[Rows from a dataset]
# # # # # # #
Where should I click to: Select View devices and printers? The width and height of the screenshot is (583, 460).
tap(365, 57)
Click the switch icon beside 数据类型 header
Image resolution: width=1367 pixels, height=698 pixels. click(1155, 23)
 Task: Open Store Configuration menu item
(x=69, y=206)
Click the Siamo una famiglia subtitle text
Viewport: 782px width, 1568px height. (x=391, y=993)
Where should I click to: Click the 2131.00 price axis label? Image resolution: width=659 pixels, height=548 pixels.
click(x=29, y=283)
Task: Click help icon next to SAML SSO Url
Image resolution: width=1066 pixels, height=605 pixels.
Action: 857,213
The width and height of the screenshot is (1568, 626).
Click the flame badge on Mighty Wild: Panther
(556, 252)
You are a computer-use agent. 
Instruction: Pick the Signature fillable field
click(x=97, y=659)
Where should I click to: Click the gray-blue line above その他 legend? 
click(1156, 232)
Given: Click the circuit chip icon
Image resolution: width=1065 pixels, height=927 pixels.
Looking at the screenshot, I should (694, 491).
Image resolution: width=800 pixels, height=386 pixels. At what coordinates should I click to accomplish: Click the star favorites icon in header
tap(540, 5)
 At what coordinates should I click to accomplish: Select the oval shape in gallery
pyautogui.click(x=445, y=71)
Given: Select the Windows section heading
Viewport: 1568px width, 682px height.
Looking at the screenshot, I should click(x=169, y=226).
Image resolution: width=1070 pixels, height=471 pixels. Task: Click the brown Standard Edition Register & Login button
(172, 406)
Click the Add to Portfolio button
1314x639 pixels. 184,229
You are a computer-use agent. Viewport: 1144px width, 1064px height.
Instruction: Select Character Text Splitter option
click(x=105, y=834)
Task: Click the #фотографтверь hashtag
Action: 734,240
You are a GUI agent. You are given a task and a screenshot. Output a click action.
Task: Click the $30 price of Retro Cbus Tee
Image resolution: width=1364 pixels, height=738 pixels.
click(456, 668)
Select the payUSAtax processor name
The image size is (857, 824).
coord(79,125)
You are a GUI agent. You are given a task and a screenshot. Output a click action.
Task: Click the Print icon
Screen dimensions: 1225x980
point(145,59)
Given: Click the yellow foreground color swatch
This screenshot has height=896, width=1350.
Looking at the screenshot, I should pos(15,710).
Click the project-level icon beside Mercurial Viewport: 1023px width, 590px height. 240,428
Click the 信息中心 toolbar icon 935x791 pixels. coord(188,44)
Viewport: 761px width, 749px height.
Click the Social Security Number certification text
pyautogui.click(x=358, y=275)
# # # # # # #
- [EXERCISE REQUIREMENTS]
Update the part of the entries that opens with the line containing "Task: Open Store Configuration menu item" and closes with the line containing "click(x=29, y=283)", replacing "subtitle" with "caption" and leaving everything else unchanged.

- [ANSWER BELOW]
 Task: Open Store Configuration menu item
(x=69, y=206)
Click the Siamo una famiglia caption text
Viewport: 782px width, 1568px height. (x=391, y=993)
Where should I click to: Click the 2131.00 price axis label? Image resolution: width=659 pixels, height=548 pixels.
click(x=29, y=283)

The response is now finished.